Importantly, ALK mutation or rearrangement has been shown to lead to resistance of tumor cells to both radiotherapy and chemotherapy, but sensitiveness to ALK inhibitors [36, 37]. Several tyrosine kinase inhibitors targeting ALK were recently validated in clinical trials, such as brigatinib, crizotinib and ceritinib which have been approved by the Food and Drug Administration (FDA) for the management of inflammatory myofibroblastic tumors with ALK translocation [40, 41]. Mosse and colleagues have reported 86% of patients with ALK-fusion inflammatory myofibroblastic tumors responded to crizotinib and 36% of patients achieved a complete response [42]. Moreover, Jiao et al. reported a patient with metastatic low-grade sarcoma carrying CARS-ALK fusion who was dramatically responded to multiple ALK tyrosine kinase inhibitors (crizotinib and alectinib) after treatment failure of the first-line chemotherapy and successfully survived for more than 5 years with a durable response [43]. In this context, we speculated whether the present patient with mutation of ALK could benefit from ALK inhibitors treatment after failure of chemotherapy, which might halt the disease progression or improve the survival of the patient to some extent. However, the efficacy and potential benefit of ALK inhibitors in the adjuvant setting for osteosarcoma require further confirmation in future studies.

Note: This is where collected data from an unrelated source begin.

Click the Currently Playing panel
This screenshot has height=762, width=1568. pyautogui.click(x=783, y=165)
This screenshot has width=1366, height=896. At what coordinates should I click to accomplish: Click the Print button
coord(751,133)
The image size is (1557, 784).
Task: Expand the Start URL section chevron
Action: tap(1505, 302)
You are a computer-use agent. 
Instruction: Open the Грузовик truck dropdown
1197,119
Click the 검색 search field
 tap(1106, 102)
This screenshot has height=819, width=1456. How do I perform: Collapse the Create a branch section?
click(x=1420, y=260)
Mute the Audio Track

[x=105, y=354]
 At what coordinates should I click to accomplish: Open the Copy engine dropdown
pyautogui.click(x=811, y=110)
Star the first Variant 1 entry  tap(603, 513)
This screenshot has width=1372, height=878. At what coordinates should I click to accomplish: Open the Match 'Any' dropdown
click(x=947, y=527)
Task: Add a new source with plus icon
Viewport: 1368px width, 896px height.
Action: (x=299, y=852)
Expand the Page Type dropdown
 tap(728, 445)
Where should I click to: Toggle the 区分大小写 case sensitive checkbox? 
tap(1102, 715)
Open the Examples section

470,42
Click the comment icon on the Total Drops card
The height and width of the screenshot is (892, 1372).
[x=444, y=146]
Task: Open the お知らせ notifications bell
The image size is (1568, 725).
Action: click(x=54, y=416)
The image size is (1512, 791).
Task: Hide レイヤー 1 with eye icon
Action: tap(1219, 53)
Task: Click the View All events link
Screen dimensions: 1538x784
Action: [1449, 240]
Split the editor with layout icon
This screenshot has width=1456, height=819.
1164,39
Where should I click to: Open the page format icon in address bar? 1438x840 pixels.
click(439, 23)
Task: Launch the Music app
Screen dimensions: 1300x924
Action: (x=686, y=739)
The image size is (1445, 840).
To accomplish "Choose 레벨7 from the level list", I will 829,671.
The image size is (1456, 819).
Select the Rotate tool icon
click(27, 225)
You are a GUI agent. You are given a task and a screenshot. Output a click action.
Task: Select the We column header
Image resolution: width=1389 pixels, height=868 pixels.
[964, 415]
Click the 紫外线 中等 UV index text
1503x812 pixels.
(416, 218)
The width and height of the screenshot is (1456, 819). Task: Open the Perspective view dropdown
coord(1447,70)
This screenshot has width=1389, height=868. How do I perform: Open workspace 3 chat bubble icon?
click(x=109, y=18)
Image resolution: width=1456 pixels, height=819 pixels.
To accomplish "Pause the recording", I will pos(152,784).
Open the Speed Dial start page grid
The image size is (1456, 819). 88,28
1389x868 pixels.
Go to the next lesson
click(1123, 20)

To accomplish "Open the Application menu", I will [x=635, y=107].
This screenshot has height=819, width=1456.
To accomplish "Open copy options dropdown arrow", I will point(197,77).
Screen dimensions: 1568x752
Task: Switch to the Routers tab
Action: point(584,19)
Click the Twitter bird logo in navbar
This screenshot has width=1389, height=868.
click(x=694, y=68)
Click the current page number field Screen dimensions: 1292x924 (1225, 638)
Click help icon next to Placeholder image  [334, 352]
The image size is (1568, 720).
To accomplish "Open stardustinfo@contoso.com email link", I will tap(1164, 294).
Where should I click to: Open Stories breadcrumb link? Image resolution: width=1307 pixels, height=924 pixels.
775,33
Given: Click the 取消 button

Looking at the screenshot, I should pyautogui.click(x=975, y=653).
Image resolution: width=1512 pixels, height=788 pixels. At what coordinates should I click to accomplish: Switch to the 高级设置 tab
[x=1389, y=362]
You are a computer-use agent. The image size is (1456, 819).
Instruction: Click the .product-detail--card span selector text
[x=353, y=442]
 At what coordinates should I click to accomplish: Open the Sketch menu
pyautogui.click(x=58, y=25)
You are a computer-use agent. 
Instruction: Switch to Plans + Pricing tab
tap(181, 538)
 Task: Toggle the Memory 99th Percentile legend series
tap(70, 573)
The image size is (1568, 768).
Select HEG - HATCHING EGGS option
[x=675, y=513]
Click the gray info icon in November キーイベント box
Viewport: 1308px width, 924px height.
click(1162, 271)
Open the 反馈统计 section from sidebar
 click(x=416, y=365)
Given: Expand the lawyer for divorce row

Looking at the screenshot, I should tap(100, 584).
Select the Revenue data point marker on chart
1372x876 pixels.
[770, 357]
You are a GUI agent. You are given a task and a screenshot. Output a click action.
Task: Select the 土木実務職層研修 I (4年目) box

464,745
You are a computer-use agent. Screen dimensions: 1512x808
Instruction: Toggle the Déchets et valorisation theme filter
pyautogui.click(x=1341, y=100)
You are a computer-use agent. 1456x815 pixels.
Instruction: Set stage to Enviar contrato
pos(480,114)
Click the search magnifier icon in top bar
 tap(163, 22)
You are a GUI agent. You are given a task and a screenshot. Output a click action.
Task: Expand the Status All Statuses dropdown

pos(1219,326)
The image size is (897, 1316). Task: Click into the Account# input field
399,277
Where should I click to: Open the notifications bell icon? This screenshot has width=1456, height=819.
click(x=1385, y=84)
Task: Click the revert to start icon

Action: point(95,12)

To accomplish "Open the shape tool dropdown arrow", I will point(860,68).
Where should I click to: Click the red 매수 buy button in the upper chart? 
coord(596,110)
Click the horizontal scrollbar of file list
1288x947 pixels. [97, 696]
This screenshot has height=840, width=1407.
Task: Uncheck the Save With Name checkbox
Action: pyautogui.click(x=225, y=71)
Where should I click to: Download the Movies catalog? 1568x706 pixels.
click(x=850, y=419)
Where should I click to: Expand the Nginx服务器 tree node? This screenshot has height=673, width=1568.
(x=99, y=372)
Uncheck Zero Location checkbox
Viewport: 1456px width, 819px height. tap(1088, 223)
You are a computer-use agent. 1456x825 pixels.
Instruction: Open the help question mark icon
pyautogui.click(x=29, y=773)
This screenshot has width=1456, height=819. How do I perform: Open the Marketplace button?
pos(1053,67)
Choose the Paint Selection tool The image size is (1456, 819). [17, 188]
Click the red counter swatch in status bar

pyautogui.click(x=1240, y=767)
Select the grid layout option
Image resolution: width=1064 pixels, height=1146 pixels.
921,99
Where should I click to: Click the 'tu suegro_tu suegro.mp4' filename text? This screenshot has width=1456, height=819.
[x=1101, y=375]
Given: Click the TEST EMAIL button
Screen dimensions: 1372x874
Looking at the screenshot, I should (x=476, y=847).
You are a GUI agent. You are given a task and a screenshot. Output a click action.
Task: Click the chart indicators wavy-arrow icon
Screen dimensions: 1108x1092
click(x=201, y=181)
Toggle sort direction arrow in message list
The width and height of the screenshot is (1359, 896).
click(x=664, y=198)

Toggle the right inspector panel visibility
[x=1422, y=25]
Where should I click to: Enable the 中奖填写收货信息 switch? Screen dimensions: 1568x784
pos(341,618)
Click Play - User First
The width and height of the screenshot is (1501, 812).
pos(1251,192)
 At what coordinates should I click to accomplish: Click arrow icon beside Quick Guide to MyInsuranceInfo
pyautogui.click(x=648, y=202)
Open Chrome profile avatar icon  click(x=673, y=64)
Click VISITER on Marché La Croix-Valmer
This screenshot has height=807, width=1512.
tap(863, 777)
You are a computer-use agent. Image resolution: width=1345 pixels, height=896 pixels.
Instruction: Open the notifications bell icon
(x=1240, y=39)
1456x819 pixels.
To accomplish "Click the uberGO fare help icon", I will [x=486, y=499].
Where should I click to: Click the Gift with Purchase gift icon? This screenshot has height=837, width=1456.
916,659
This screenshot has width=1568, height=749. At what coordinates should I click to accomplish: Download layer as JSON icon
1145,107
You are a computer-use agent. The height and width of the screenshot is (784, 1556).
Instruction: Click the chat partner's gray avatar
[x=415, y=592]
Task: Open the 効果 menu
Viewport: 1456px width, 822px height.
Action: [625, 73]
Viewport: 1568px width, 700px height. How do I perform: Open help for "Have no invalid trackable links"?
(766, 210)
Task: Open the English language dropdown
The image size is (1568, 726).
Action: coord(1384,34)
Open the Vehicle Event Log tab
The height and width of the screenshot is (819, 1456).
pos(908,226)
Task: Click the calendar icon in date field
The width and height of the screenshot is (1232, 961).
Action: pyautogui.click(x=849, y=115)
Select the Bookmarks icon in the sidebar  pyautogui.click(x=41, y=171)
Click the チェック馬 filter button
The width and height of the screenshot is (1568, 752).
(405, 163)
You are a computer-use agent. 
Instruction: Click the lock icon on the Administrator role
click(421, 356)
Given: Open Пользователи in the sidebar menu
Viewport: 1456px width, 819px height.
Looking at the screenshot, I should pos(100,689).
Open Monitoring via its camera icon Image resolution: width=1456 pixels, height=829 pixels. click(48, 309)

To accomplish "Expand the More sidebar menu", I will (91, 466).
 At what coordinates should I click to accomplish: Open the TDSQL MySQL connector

In conclusion, osteosarcoma with extrapulmonary metastases is rare, especially in the skeletal muscle, which predicts a worse clinical outcome compared with lung-only metastases. Additionally, several novel mutations have been identified in this study which would enrich the mutational spectrums of osteosarcoma. More information about the biological relevance of these mutations will be helpful to shed new light on the therapeutic targets for this refectory disease.